I met another man in July---the ranch owner's brother who was visiting from Montana. We spent a lot of time talking at the ranch and went out to lunch a few times. I've told him my whole story and surprisingly, he didn't run away. After he went back home, I wasn't sure I'd hear from him again, but we've continued to talk on the phone. He says he misses me, and to be honest, I miss him too. I've never known a man like him. He's just different. I told him I didn't want anything serious, I wanted to take it slow and he completely understood. So we will see.

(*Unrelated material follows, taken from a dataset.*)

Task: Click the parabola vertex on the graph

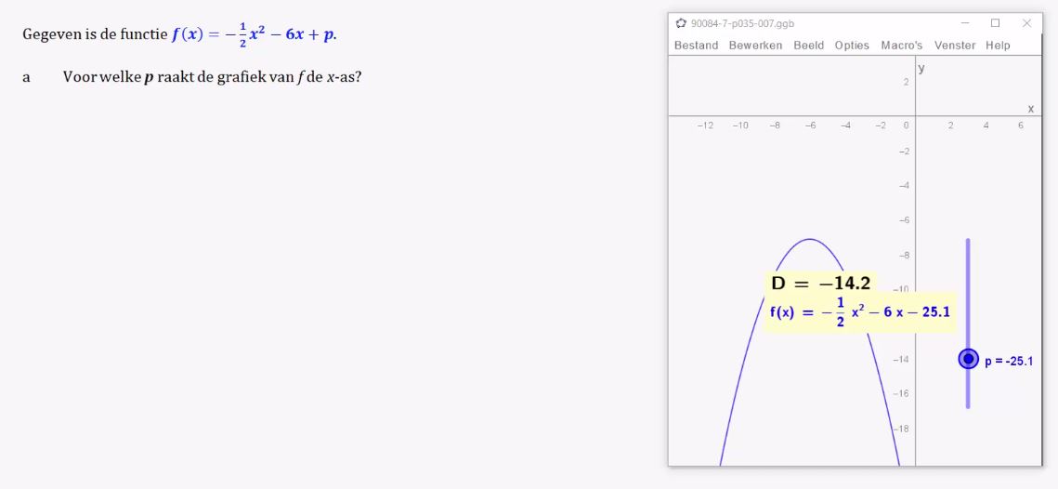Action: (810, 239)
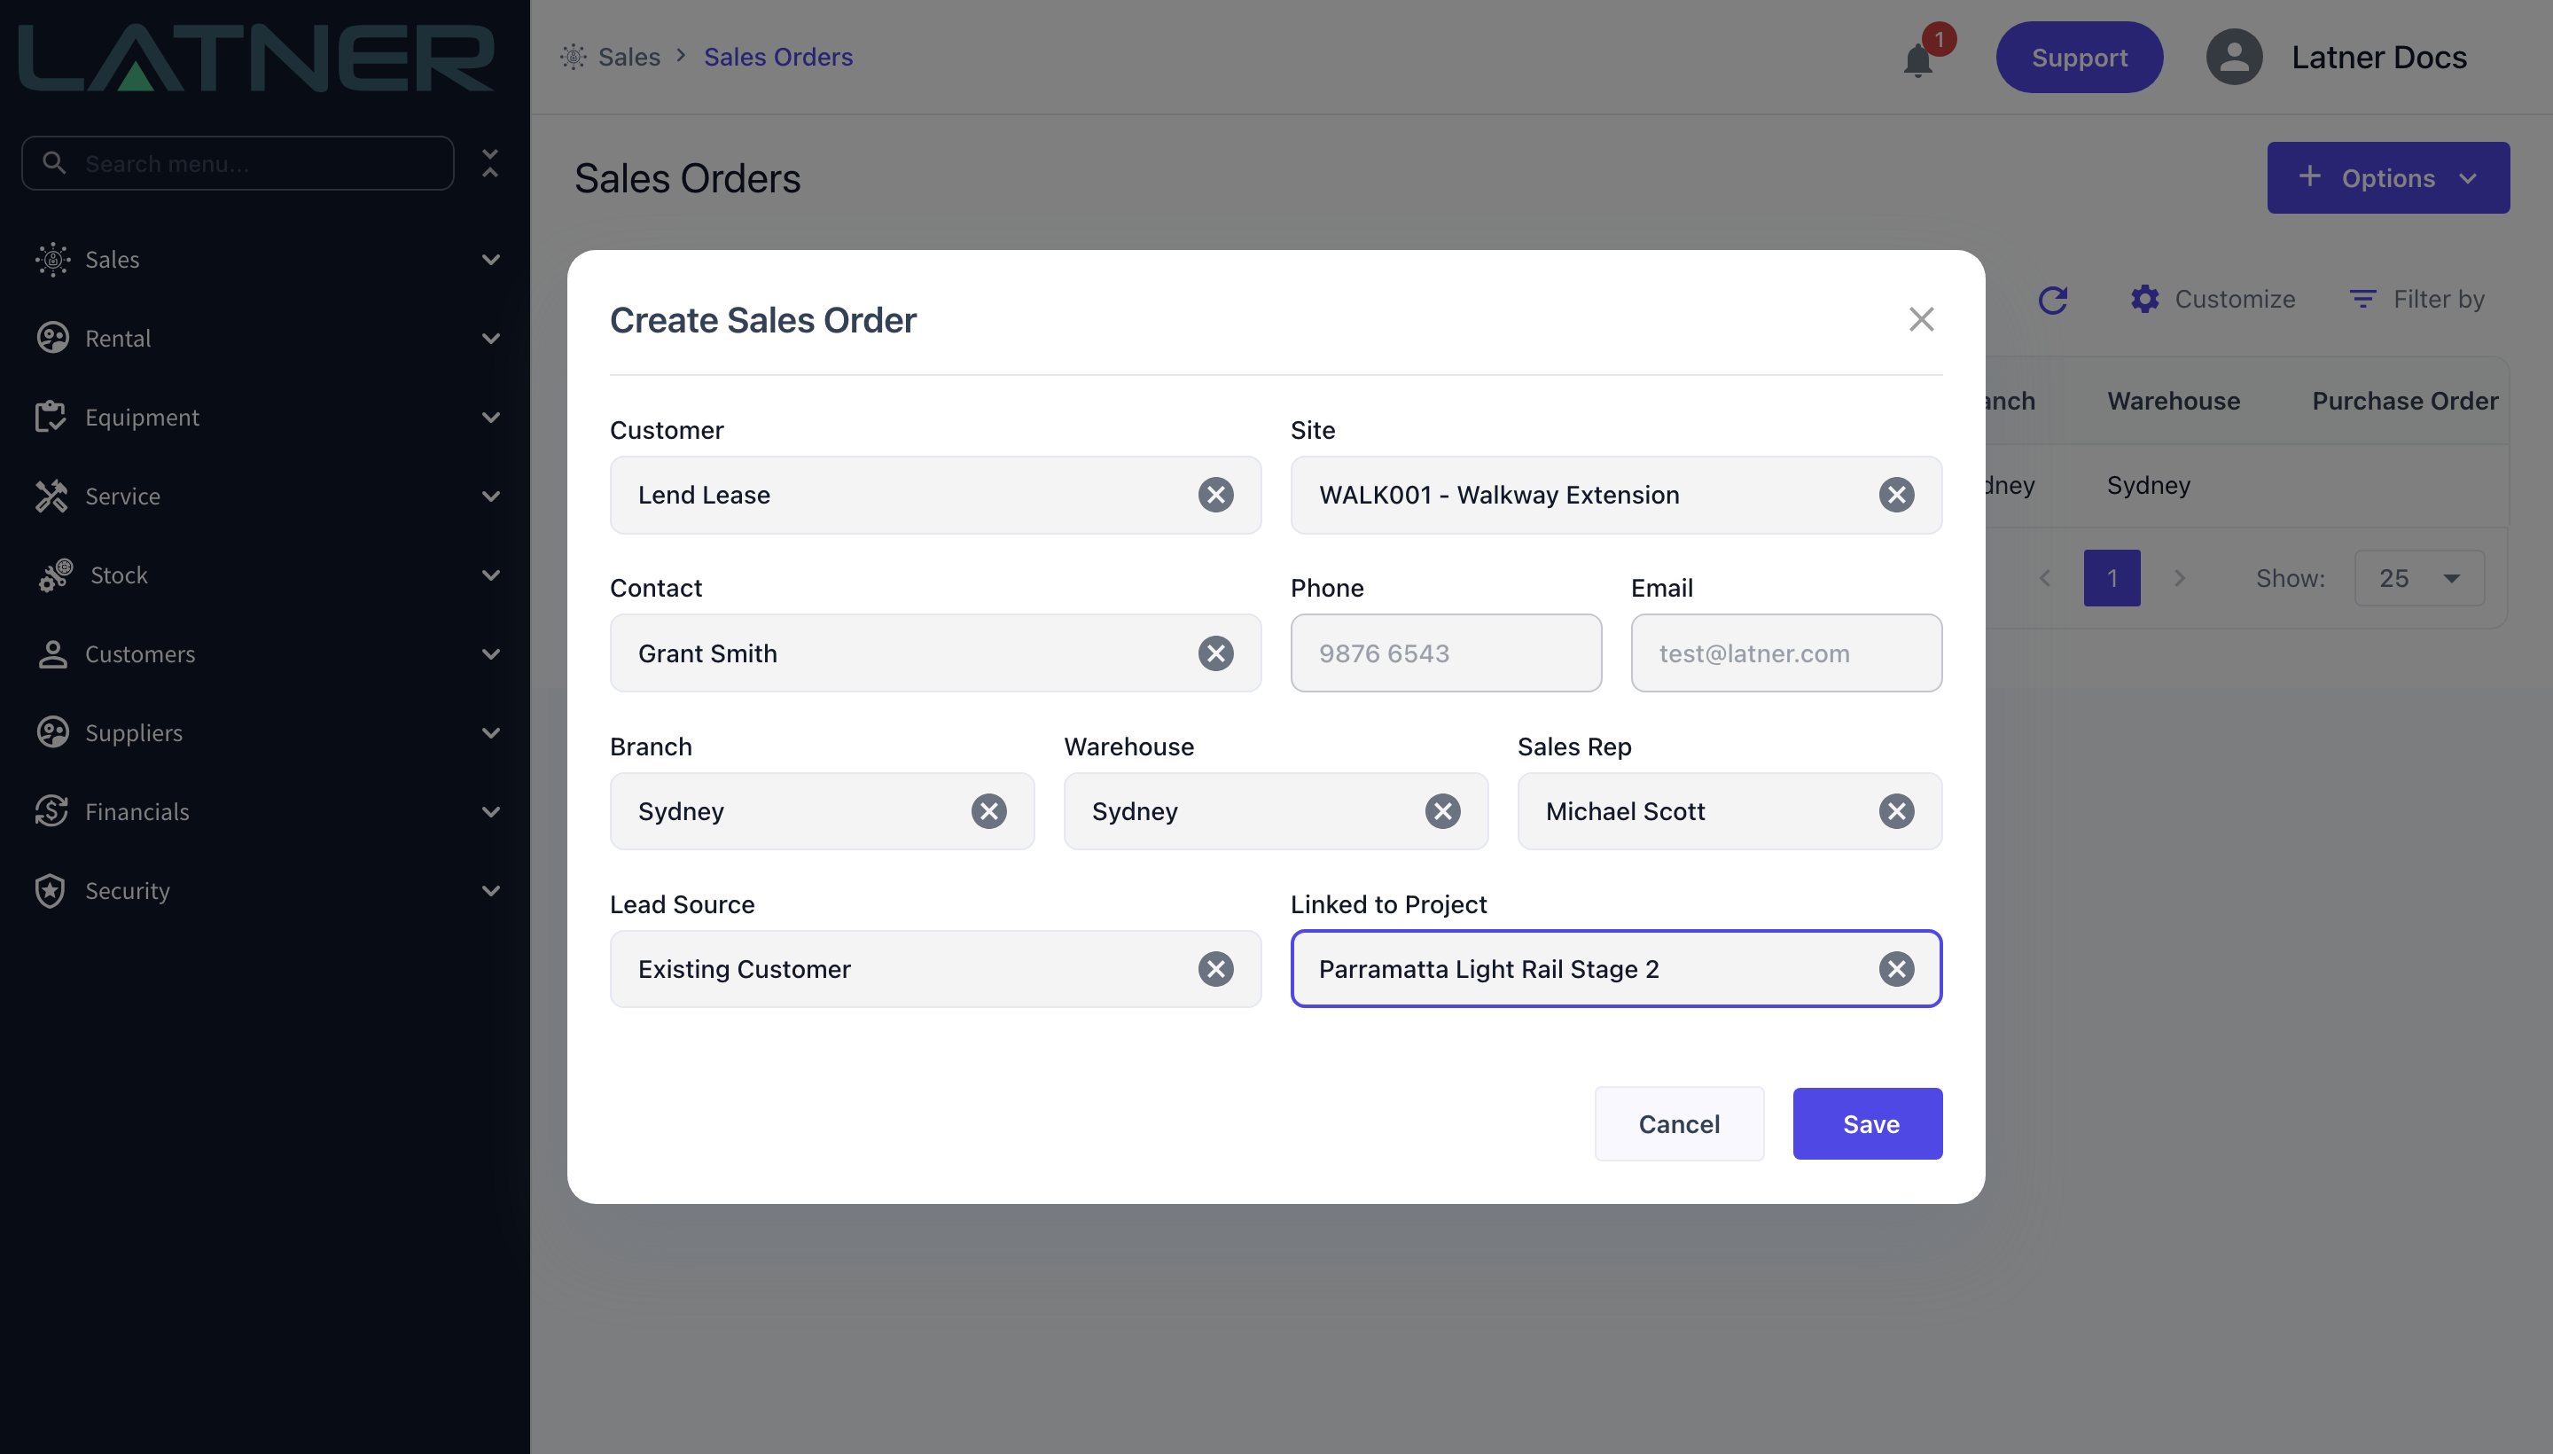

People who know my story say I've accomplished so much, but I feel stuck. I still have nightmares (more about my childhood abuse than the DV), still get nervous when I have disagreements with the opposite sex, no matter who they are. A couple of months ago, my stepbrother came out of his bedroom with his folded up belt in his hand and it sent a shiver up my spine. He has a wife and kids and would never lay a finger on them; he was just getting dressed! Why can't I get past it? People tell me it must be wonderful to finally be free, and to be able to have a normal life. What is that, anyway? I'm 37 years old, you would think I'd know, but I still don't. I want to feel like I can do and be anything I want now, but I don't know where to start.